Langkah tersebut dinilai penting karena populasi kendaraan listrik di Indonesia masih terus bertambah sehingga data historis mengenai frekuensi maupun tingkat keparahan klaim belum cukup banyak untuk dijadikan dasar penetapan tarif.

“Saat ini, pembahasan masih difokuskan pada pengumpulan data dan penguatan basis aktuaria, mengingat portofolio kendaraan listrik di Indonesia masih terus berkembang sehingga data historis mengenai frekuensi dan tingkat keparahan klaim masih relatif terbatas,” kata Ogi, dalam jawaban tertulis yang dikutip Jumat, 31 Juli 2026.

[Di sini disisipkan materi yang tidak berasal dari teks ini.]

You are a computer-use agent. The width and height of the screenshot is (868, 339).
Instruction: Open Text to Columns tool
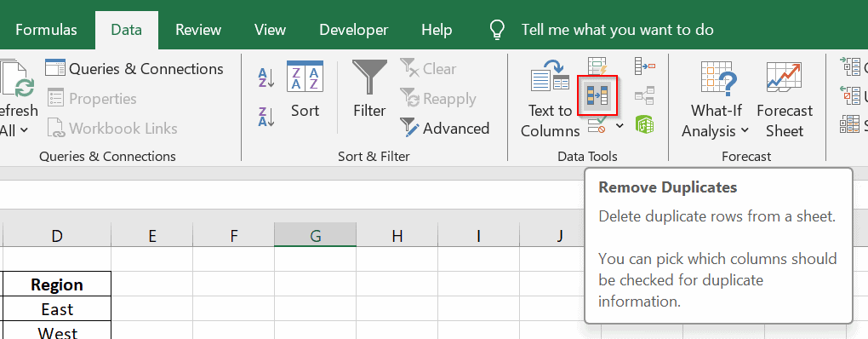coord(550,100)
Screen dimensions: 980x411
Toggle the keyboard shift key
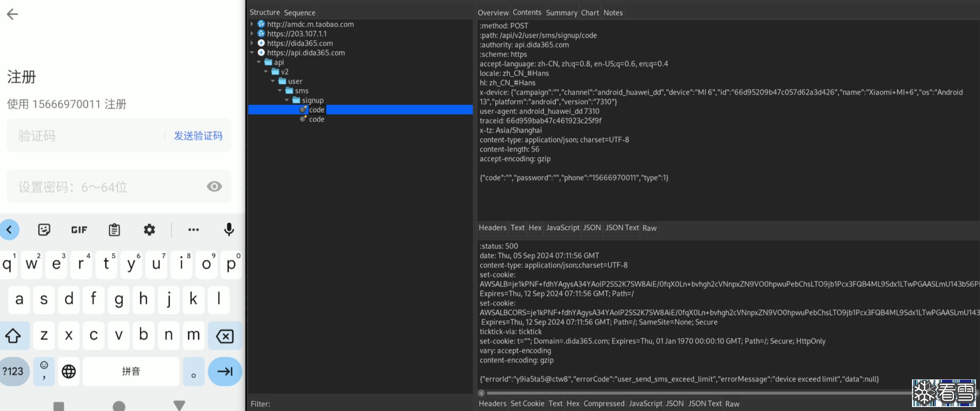click(13, 335)
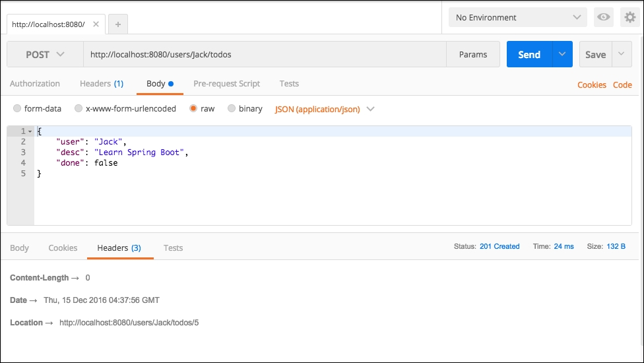Select the raw body radio button
Viewport: 644px width, 363px height.
[194, 109]
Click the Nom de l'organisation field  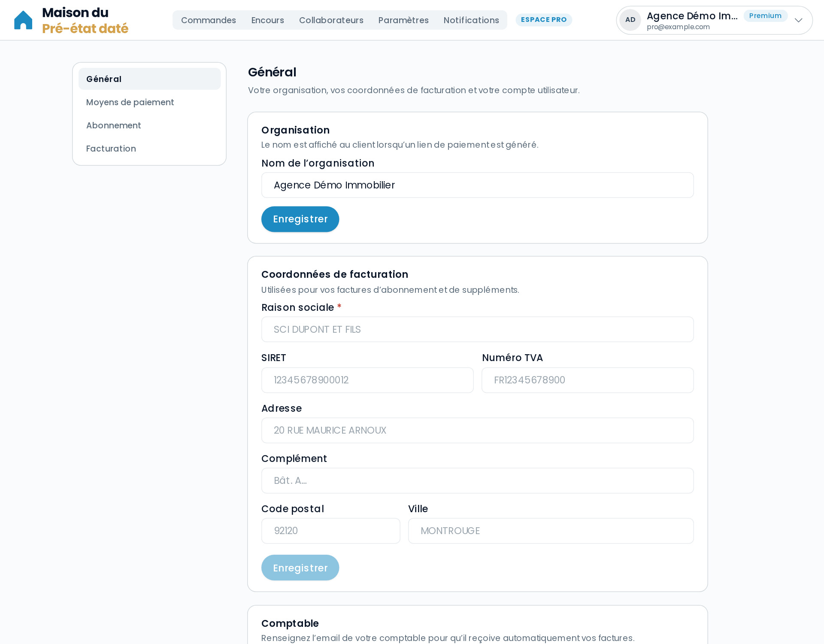pos(477,185)
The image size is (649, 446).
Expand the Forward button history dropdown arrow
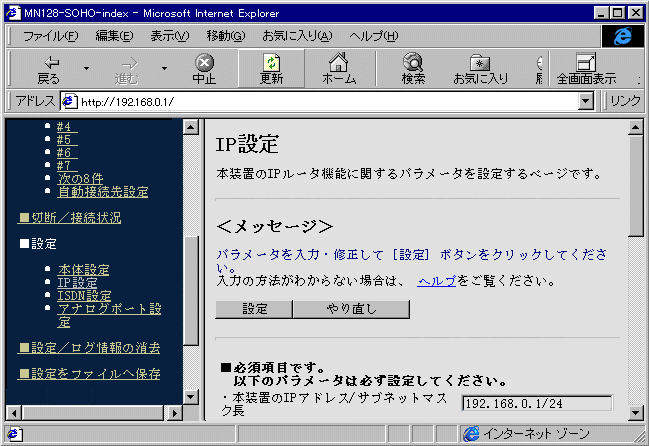[x=163, y=69]
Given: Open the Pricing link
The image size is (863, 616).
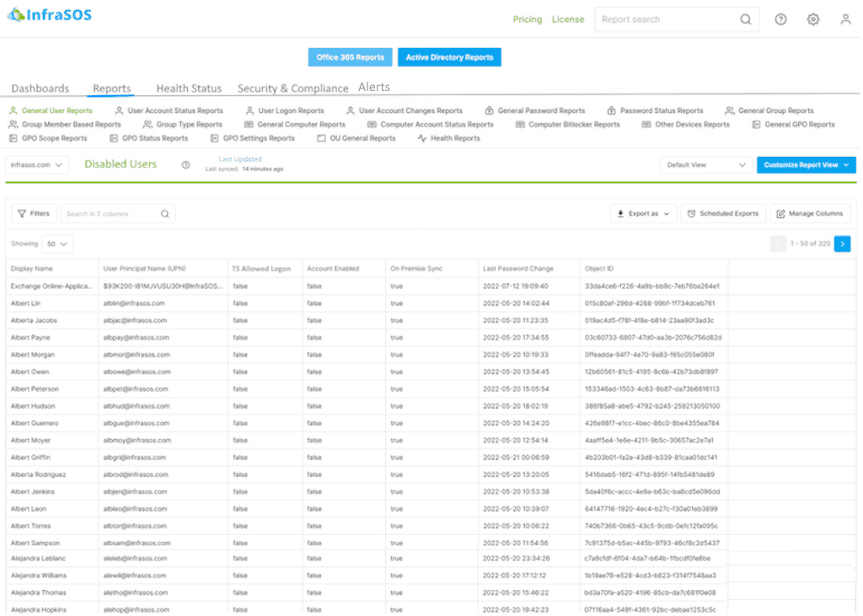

Menurut OJK, data tersebut akan menjadi fondasi dalam menentukan besaran premi yang sesuai dengan tingkat risiko kendaraan listrik. Regulator ingin memastikan tarif yang nantinya diterapkan tidak terlalu murah sehingga berisiko bagi perusahaan asuransi, tetapi juga tidak terlalu mahal yang dapat membebani konsumen.

|Baca juga: Dapat Restu OJK, Jahja Anwar Resmi Jadi Direktur Utama Clipan Finance (CFIN)

|Baca juga: Prudential Indonesia: Perencanaan Legacy Penting untuk Menjaga Masa Depan Finansial Keluarga

Selain mengumpulkan data klaim, OJK juga masih membahas sejumlah faktor lain yang memengaruhi risiko kendaraan listrik.

Faktor tersebut mulai dari karakteristik baterai, biaya perbaikan, ketersediaan suku cadang, kesiapan bengkel yang memiliki kompetensi menangani kendaraan listrik, perkembangan teknologi, hingga kapasitas perusahaan reasuransi dalam menanggung risiko tersebut.

OJK menegaskan seluruh aspek tersebut harus dipertimbangkan sebelum aturan baru diterbitkan. Tujuannya agar kebijakan yang lahir tetap menjaga keseimbangan antara perlindungan konsumen, keberlanjutan bisnis perusahaan asuransi, dan iklim persaingan yang sehat di industri.

Dari perspektif pengawasan, lanjutnya, OJK memandang setiap penyesuaian ketentuan tarif premi perlu tetap mengedepankan prinsip kehati-hatian, didukung oleh data yang memadai, serta mempertimbangkan keseimbangan antara perlindungan konsumen, keberlanjutan usaha perusahaan asuransi, dan terciptanya persaingan usaha yang sehat.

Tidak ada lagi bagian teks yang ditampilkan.